What is needed →
From the first line to the last, give the data again exactly.

(Data items)

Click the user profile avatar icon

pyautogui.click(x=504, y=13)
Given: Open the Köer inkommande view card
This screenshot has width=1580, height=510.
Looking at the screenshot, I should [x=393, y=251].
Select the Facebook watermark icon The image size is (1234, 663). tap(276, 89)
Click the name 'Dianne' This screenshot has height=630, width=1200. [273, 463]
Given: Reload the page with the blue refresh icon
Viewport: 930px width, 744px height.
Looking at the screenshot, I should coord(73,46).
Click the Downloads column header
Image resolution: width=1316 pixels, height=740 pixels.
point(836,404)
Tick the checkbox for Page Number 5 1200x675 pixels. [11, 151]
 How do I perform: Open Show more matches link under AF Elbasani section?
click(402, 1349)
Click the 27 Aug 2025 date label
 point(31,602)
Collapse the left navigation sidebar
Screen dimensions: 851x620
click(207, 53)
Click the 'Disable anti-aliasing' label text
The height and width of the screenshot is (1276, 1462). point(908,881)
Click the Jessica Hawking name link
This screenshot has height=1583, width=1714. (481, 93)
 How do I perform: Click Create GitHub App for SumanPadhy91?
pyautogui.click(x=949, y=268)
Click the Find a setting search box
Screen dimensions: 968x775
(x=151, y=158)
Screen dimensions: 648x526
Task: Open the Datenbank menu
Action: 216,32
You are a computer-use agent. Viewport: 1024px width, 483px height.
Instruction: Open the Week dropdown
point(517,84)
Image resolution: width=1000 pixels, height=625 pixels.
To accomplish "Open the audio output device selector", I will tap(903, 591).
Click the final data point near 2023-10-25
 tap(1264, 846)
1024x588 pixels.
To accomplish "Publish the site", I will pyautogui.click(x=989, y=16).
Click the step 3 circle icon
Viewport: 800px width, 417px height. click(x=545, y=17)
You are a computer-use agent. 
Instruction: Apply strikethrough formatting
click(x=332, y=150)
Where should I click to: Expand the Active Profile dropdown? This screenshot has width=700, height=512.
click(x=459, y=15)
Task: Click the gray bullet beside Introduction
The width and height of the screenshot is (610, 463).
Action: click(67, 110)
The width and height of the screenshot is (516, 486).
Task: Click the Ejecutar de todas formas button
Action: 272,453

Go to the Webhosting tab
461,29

Completed task →
Click the user profile avatar icon

pyautogui.click(x=504, y=13)
Given: Open the Köer inkommande view card
This screenshot has width=1580, height=510.
Looking at the screenshot, I should [x=393, y=251].
Select the Facebook watermark icon The image size is (1234, 663). tap(276, 89)
Click the name 'Dianne' This screenshot has height=630, width=1200. [273, 463]
Given: Reload the page with the blue refresh icon
Viewport: 930px width, 744px height.
Looking at the screenshot, I should coord(73,46).
Click the Downloads column header
Image resolution: width=1316 pixels, height=740 pixels.
point(836,404)
Tick the checkbox for Page Number 5 1200x675 pixels. [11, 151]
 How do I perform: Open Show more matches link under AF Elbasani section?
click(402, 1349)
Click the 27 Aug 2025 date label
 point(31,602)
Collapse the left navigation sidebar
Screen dimensions: 851x620
click(207, 53)
Click the 'Disable anti-aliasing' label text
The height and width of the screenshot is (1276, 1462). point(908,881)
Click the Jessica Hawking name link
This screenshot has height=1583, width=1714. (481, 93)
 How do I perform: Click Create GitHub App for SumanPadhy91?
pyautogui.click(x=949, y=268)
Click the Find a setting search box
Screen dimensions: 968x775
(x=151, y=158)
Screen dimensions: 648x526
Task: Open the Datenbank menu
Action: 216,32
You are a computer-use agent. Viewport: 1024px width, 483px height.
Instruction: Open the Week dropdown
point(517,84)
Image resolution: width=1000 pixels, height=625 pixels.
To accomplish "Open the audio output device selector", I will tap(903, 591).
Click the final data point near 2023-10-25
 tap(1264, 846)
1024x588 pixels.
To accomplish "Publish the site", I will pyautogui.click(x=989, y=16).
Click the step 3 circle icon
Viewport: 800px width, 417px height. click(x=545, y=17)
You are a computer-use agent. 
Instruction: Apply strikethrough formatting
click(x=332, y=150)
Where should I click to: Expand the Active Profile dropdown? This screenshot has width=700, height=512.
click(x=459, y=15)
Task: Click the gray bullet beside Introduction
The width and height of the screenshot is (610, 463).
Action: click(67, 110)
The width and height of the screenshot is (516, 486).
Task: Click the Ejecutar de todas formas button
Action: 272,453

Go to the Webhosting tab
461,29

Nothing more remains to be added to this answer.